A democrat and pluralist
The 20 March passing of Girija Prasad Koirala marks the end of an era in Southasian politics, for he was the lone national-level survivor whose public life reached as far as the Quit India Movement of the 1940s. Born in exile in Bihar to parents who fought the Rana regime in Nepal, 'G P' was, like his elder brother Bisweshwor Prasad ('B P'), groomed in the tenets of classical democracy in the company of Indian stalwarts including Mohandas Karamchand Gandhi. While undoubtedly an autocrat who wielded complete control over his Nepali Congress party for the last two decades (after sidelining two seniors), G P was a true democrat as far as the larger polity was concerned. He challenged the autocracy of former King Gyanendra at a time when every other leader of note agreed to compromise. Indeed, his resolute insistence on the reinstatement of the Parliament, dismissed by Gyanendra in February 2005, paved the way for the orderly collapse of the monarchy and the evolution of the new Nepali republic as a democracy.

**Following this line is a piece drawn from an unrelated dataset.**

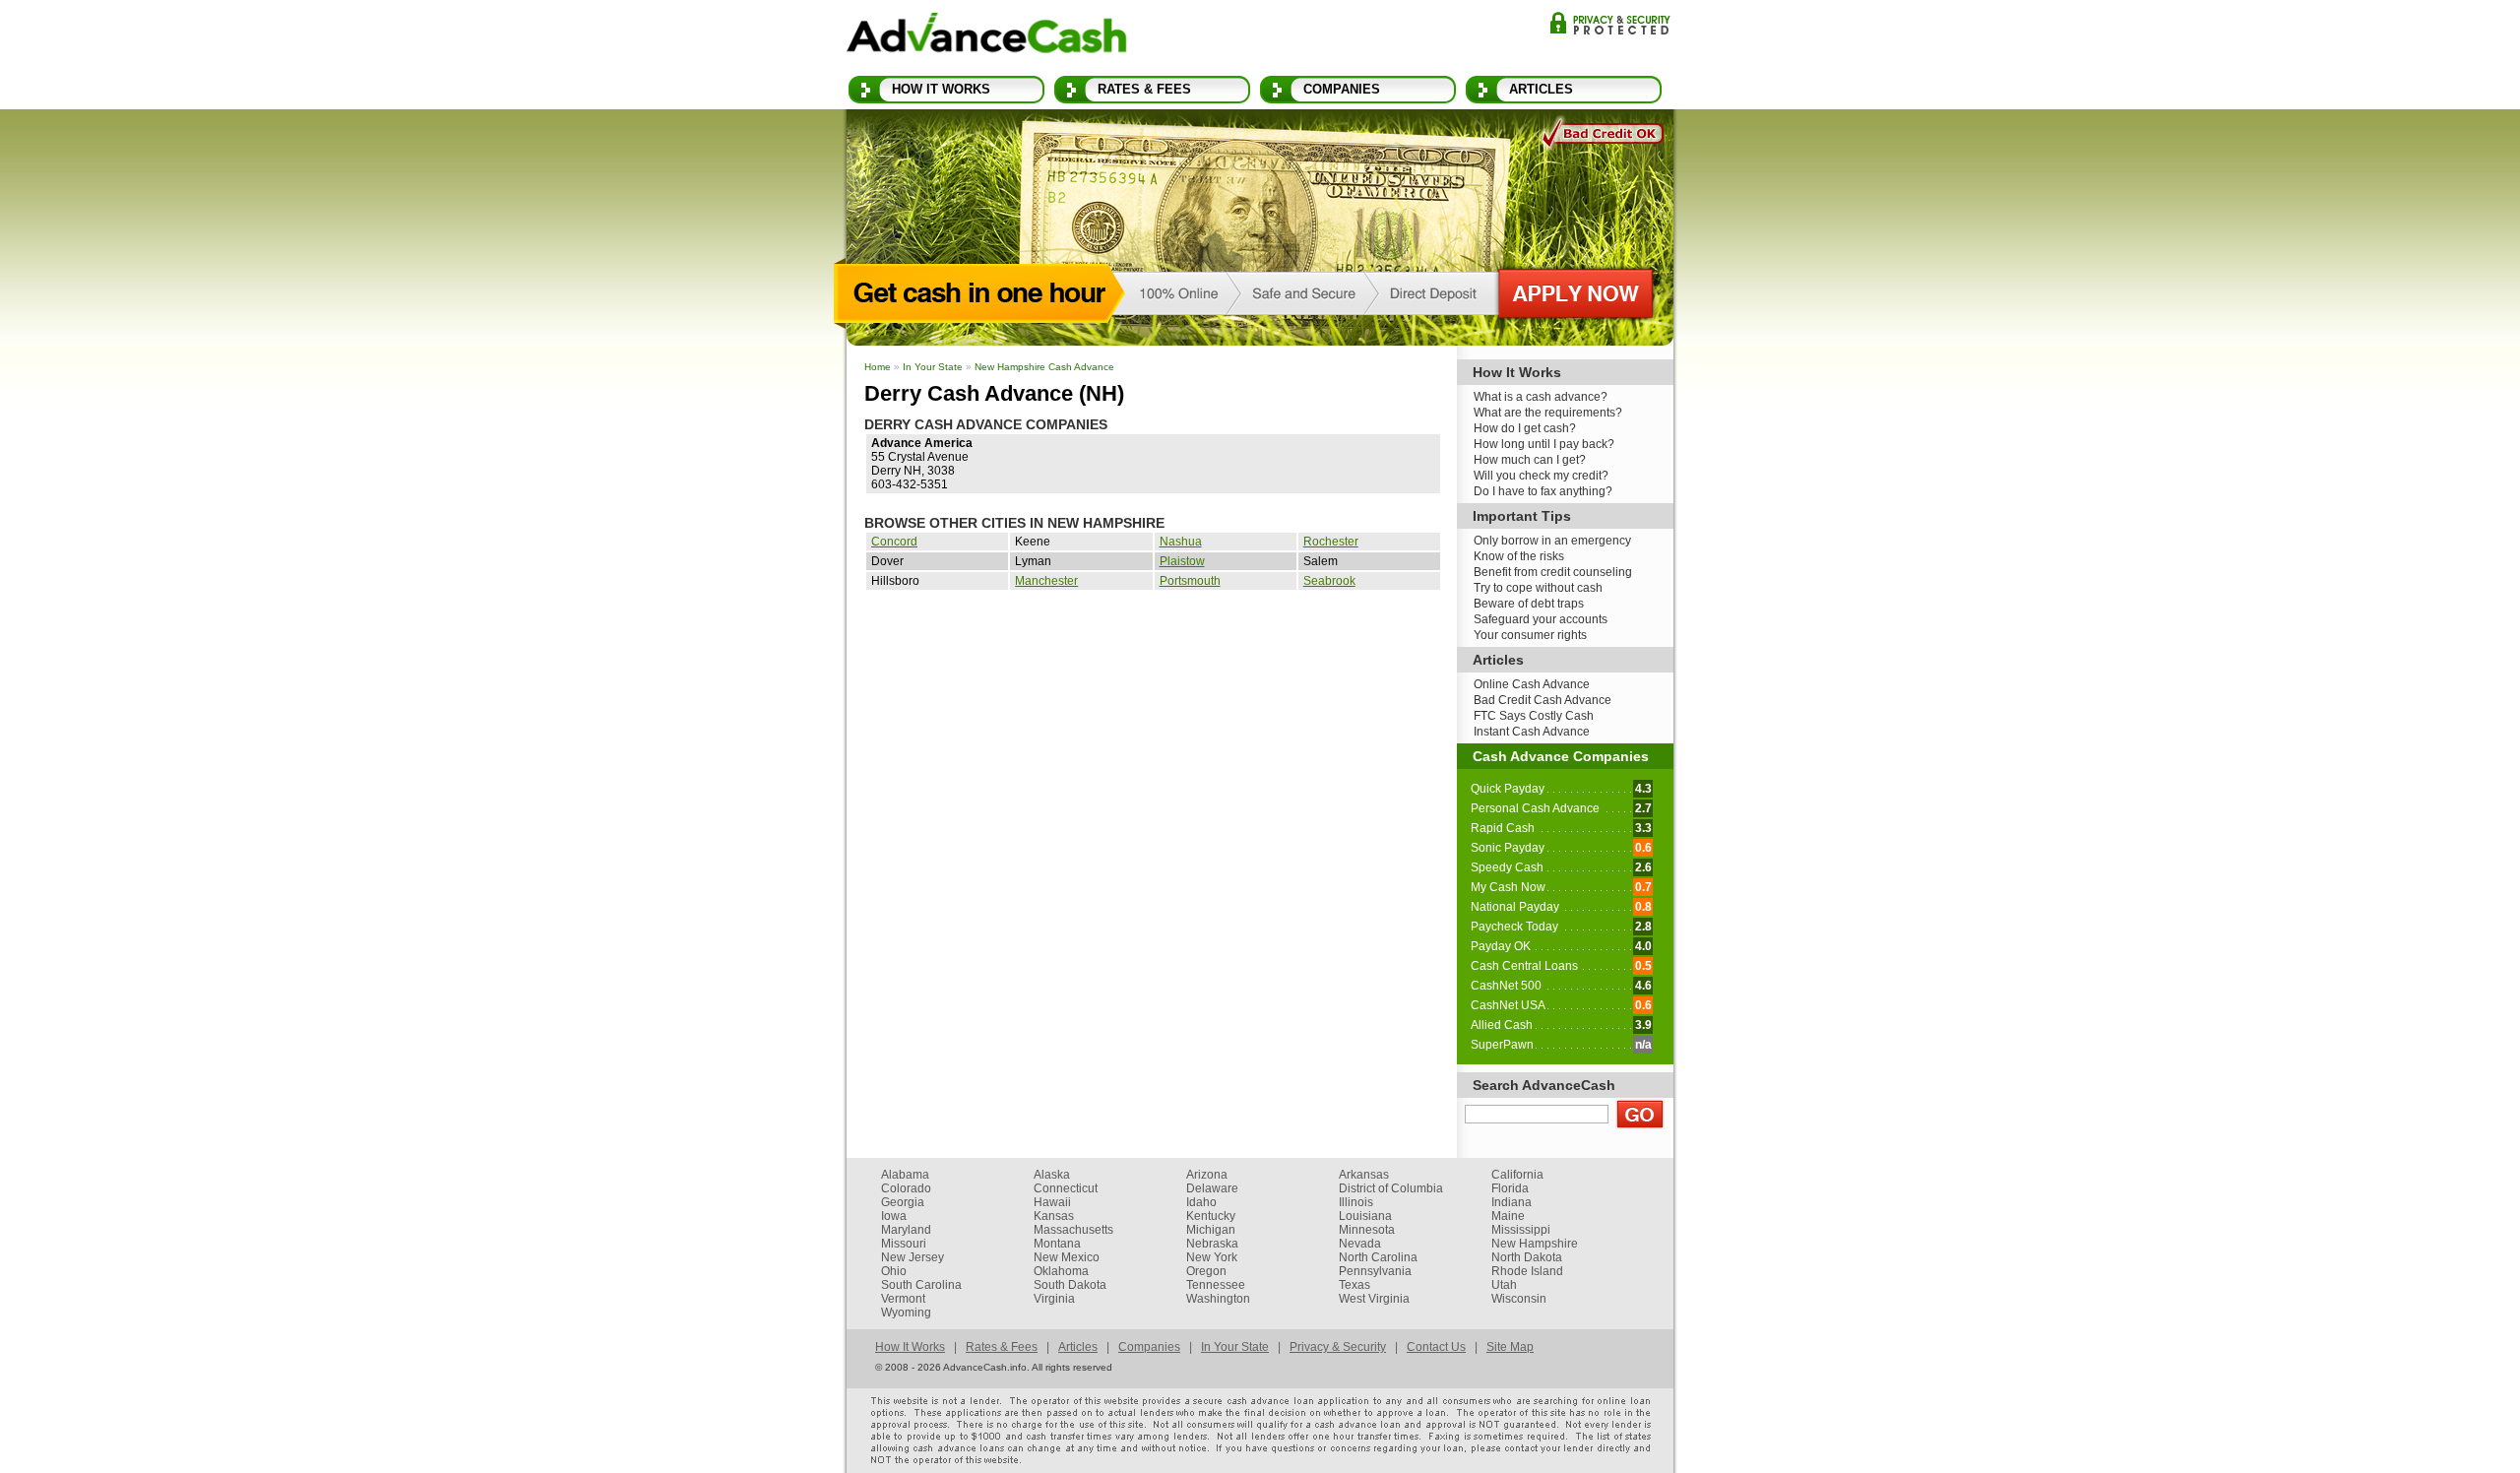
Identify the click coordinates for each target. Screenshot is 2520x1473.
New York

As five-time prime minister and the person at the helm of Nepali affairs for the last two decades, G P made his share of mistakes in governance. He was also unable to understand and adjust to the pressures of economic globalisation and demographic shifts, and certainly failed to respond as a politician should to the identity-led demands of marginalised communities of the country's hill and plain. Yet he did understand that, above all, it was pluralism that would raise Nepali society from its economic doldrums, and benefit each and every citizen. It was fortunate for the nation that he was prime minister when the royal-palace massacre of June 2001 nearly pushed the nation state off its moorings, and it was mostly G P's stature that kept the opportunists and anarchists at bay at that time. Without him, it would have been far more difficult for the Maoists to come aboveground through the 12-point agreement of the autumn of 2006; while at the same time, without him Nepal may have slid from a 'republic' towards a 'people's republic'.